**所给文本:**
【模型解读】【代码复现】Segment Anything Model(SAM)

Segment Anything Model(SAM)模型解读

Abstract

We introduce the Segment Anything (SA) project: a new task, model, and dataset for image segmentation. Using our efficient model in a data collection loop, we built the largest segmentation dataset to date (by far), with over 1 billion masks on 11M licensed and privacy respecting images. The model is designed and trained to be promptable, so it can transfer zero-shot to new image distributions and tasks. We evaluate its capabilities on numerous tasks and find that its zero-shot performance is impressive – often competitive with or even superior to prior fully supervised results. We are releasing the Segment Anything Model (SAM) and corresponding dataset (SA-1B) of 1B masks and 11M images at https://segment-anything.com to foster research into foundation models for computer vision.

摘要

我们提出了Segment Anything（SA）项目：一个用于图像分割的新任务、新模型和新数据集。在数据收集循环中使用我们的高效模型，我们建立了迄今为止最大的分割数据集，在1100万张特许和尊重隐私的图像上有超过10亿个掩码。该模型的设计和训练是可提示的，因此它可以zero-shot的方式转移到新的图像分布和任务。我们对其在众多任务上的能力进行了评估，发现其zero-shot的性能令人印象深刻–通常与先前的全监督结果相比较，甚至优于后者。我们正在发布Segment Anything Model（SAM）和相应的数据集（SA-1B），包括10亿个掩模和1100万张图像，https://segment-anything.com，以促进对计算机视觉基础模型的研究。
在这里插入图片描述

Segment Anything Task

作者的目标是创建一个类似NLP领域的foundation model（例如GPT），它是一种使用prompt engineering机制的预训练模型并可以灵活地解决下游任务。

**任务要求 1:** 根据SAM模型解读中的中文摘要，列出Segment Anything（SA）项目为图像分割提出的全部新内容。
**任务要求 2:** 从SAM模型解读的最后一句之后接着往下写。

**所给材料:**

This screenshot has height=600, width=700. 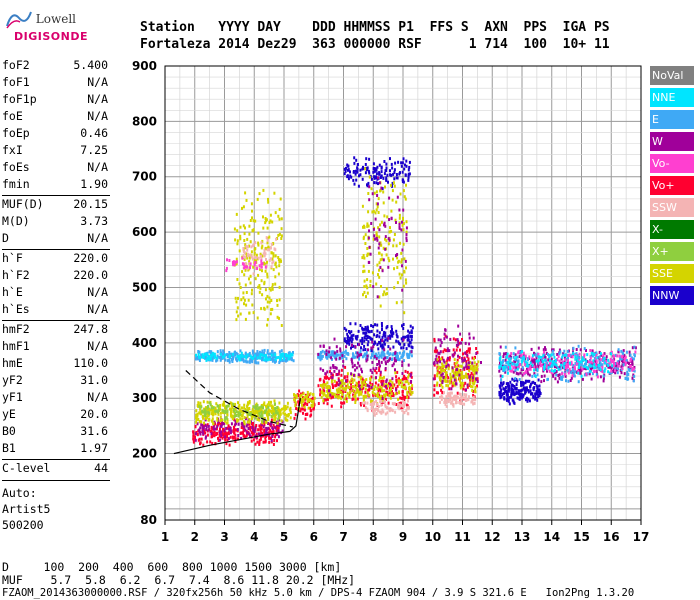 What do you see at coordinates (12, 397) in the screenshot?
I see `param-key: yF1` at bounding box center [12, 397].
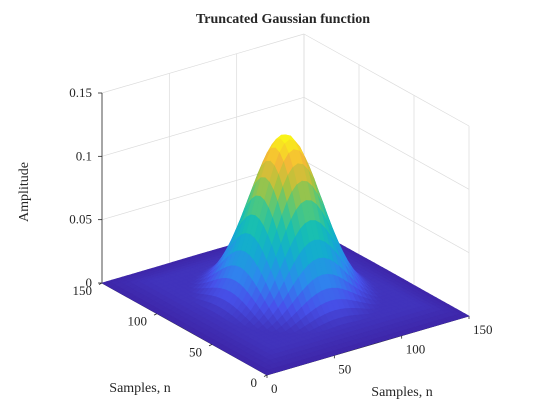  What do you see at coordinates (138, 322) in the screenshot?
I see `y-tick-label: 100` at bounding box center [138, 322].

**练习结果 1:** 新任务、新模型、新数据集。

**练习结果 2:**
Task

使用prompt的类型：

一组前景、背景标记点
粗略的标记框或者掩码
自由格式的文字（文章中提到效果并不稳定，官方demo中并未展示）

可提示分割任务（promptable segmentation task）是在给定任何提示的情况下返回有效的分割掩码。
有效掩码的要求意味着即使提示不明确，并且可能涉及多个对象，输出也应该是其中至少一个对象的合理掩码。
在这里插入图片描述

Pre-training

可提示分割任务提出了一种自然的预训练算法，该算法模拟每个训练样本的prompt序列（例如，点、框、掩码），并将模型的掩码预测与Ground Truth进行比较。
我们的方法与前人的交互式分割工作不同：

交互式分割的目的是在足够的用户输入（多次与用户交互并不断优化）后最终预测有效的掩码
可提示分割的目的是始终预测任何提示的有效掩码，即使提示不明确（与用户交互后产生多个预测结果）

这确保了预训练的模型在涉及歧义的用例中是有效的，包括我们的数据引擎所要求的自动注释。

Zero-shot transfer

我们的预训练任务赋予了模型在推理时对任何提示做出适当响应的能力，因此下游任务可以通过设计适当的提示来解决。
例如，如果有一个目标检测任务识别出猫的边界框，则可以通过我们的模型使用框作为输入来解决猫实例分割任务。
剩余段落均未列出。